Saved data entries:
———
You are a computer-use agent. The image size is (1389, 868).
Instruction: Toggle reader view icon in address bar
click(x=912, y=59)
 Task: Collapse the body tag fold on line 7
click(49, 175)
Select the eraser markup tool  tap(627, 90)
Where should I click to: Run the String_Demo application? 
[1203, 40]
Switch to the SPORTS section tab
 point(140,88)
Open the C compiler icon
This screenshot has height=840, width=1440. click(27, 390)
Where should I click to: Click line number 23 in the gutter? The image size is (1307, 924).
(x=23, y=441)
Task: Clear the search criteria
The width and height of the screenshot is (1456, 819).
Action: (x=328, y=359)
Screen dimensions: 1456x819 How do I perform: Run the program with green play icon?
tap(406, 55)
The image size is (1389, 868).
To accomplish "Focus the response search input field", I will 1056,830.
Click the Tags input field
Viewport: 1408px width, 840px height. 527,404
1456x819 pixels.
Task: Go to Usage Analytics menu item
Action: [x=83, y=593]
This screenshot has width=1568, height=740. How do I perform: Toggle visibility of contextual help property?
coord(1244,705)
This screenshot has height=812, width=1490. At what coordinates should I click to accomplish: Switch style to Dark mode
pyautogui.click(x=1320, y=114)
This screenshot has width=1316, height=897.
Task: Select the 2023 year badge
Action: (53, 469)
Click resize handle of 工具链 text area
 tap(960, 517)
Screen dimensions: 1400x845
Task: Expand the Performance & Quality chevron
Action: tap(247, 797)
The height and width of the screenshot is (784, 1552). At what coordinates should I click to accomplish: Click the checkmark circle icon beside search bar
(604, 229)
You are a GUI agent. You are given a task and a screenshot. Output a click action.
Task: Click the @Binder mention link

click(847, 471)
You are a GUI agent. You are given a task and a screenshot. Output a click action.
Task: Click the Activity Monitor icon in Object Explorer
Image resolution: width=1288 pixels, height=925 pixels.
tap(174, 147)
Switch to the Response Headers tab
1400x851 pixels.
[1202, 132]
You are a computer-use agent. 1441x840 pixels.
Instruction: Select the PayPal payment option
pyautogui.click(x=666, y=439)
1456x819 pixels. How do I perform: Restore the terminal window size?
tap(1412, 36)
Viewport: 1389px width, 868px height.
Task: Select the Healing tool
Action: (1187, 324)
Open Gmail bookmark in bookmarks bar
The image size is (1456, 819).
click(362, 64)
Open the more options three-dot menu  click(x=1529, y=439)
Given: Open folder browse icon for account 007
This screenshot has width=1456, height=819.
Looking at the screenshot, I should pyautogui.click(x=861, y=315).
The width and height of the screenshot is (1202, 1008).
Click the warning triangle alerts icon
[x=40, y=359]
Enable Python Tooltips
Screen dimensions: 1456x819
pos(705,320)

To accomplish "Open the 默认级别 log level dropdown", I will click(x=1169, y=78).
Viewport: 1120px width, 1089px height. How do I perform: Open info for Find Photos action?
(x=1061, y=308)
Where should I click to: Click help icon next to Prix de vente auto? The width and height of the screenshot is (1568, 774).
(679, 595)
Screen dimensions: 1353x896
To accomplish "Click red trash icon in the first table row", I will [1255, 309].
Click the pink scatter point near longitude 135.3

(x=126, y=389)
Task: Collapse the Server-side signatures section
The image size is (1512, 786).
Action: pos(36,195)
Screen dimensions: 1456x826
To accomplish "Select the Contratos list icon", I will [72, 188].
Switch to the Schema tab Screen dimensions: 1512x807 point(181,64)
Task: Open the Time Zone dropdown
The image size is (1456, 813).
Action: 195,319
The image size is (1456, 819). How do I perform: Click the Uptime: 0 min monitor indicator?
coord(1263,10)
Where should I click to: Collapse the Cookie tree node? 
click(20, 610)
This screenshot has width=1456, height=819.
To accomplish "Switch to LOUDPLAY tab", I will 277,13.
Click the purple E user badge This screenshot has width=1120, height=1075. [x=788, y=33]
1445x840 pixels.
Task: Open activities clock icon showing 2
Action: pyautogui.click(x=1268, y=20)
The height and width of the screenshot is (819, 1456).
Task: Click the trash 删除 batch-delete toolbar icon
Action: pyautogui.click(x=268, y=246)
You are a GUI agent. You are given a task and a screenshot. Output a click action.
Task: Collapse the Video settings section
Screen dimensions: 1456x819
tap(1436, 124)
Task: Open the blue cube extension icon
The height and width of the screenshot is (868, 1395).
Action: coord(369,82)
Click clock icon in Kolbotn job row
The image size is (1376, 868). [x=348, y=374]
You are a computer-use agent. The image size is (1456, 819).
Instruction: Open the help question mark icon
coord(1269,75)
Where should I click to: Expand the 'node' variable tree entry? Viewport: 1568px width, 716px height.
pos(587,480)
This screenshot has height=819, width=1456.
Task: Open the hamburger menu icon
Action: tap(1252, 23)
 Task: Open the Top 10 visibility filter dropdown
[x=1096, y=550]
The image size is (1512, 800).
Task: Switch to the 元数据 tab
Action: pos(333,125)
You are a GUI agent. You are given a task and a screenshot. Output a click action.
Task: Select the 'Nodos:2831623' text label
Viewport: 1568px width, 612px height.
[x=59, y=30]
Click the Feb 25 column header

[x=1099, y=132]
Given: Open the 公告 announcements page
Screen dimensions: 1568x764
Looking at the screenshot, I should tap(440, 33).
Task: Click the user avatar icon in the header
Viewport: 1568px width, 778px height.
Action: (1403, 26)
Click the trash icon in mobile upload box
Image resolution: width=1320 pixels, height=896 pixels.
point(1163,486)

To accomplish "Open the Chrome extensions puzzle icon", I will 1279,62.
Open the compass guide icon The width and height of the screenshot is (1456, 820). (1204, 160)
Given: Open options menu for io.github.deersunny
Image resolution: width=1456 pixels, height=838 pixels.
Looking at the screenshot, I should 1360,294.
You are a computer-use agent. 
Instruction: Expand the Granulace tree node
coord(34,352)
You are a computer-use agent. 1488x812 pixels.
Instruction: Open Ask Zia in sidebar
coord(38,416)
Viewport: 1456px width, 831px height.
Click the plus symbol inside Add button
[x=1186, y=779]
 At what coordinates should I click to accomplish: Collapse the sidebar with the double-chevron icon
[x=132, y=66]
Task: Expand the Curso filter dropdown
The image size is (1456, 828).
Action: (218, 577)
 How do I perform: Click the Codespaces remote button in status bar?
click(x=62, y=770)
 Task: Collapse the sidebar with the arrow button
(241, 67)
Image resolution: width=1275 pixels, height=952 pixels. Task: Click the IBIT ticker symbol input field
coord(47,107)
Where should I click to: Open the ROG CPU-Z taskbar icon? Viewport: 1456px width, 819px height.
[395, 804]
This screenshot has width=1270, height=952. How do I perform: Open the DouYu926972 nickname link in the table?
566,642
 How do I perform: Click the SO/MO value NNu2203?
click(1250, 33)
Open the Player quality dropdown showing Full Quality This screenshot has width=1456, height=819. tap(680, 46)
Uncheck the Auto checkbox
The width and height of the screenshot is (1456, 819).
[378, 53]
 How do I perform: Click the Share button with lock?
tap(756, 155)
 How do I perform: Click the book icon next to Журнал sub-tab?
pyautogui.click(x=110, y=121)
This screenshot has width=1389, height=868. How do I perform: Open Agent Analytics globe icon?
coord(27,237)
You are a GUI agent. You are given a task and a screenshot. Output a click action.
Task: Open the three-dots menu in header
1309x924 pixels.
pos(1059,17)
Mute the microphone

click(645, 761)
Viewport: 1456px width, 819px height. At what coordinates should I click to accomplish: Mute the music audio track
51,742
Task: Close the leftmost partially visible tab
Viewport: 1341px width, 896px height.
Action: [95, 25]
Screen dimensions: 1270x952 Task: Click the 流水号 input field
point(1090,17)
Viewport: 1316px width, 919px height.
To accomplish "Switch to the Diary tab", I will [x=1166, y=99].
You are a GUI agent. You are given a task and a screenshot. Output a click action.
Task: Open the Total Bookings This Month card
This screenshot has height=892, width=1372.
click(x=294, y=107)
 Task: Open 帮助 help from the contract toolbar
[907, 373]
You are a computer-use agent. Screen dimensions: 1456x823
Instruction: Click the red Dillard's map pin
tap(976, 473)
———
(TASK) Please output only the lines from the one holding "Task: Open the three-dots menu in header" to the end of the records, first and last included, exactly as they appear.

(RESPONSE TO THE TASK)
Task: Open the three-dots menu in header
1309x924 pixels.
pos(1059,17)
Mute the microphone

click(645, 761)
Viewport: 1456px width, 819px height. At what coordinates should I click to accomplish: Mute the music audio track
51,742
Task: Close the leftmost partially visible tab
Viewport: 1341px width, 896px height.
Action: [95, 25]
Screen dimensions: 1270x952 Task: Click the 流水号 input field
point(1090,17)
Viewport: 1316px width, 919px height.
To accomplish "Switch to the Diary tab", I will [x=1166, y=99].
You are a GUI agent. You are given a task and a screenshot. Output a click action.
Task: Open the Total Bookings This Month card
This screenshot has height=892, width=1372.
click(x=294, y=107)
 Task: Open 帮助 help from the contract toolbar
[907, 373]
You are a computer-use agent. Screen dimensions: 1456x823
Instruction: Click the red Dillard's map pin
tap(976, 473)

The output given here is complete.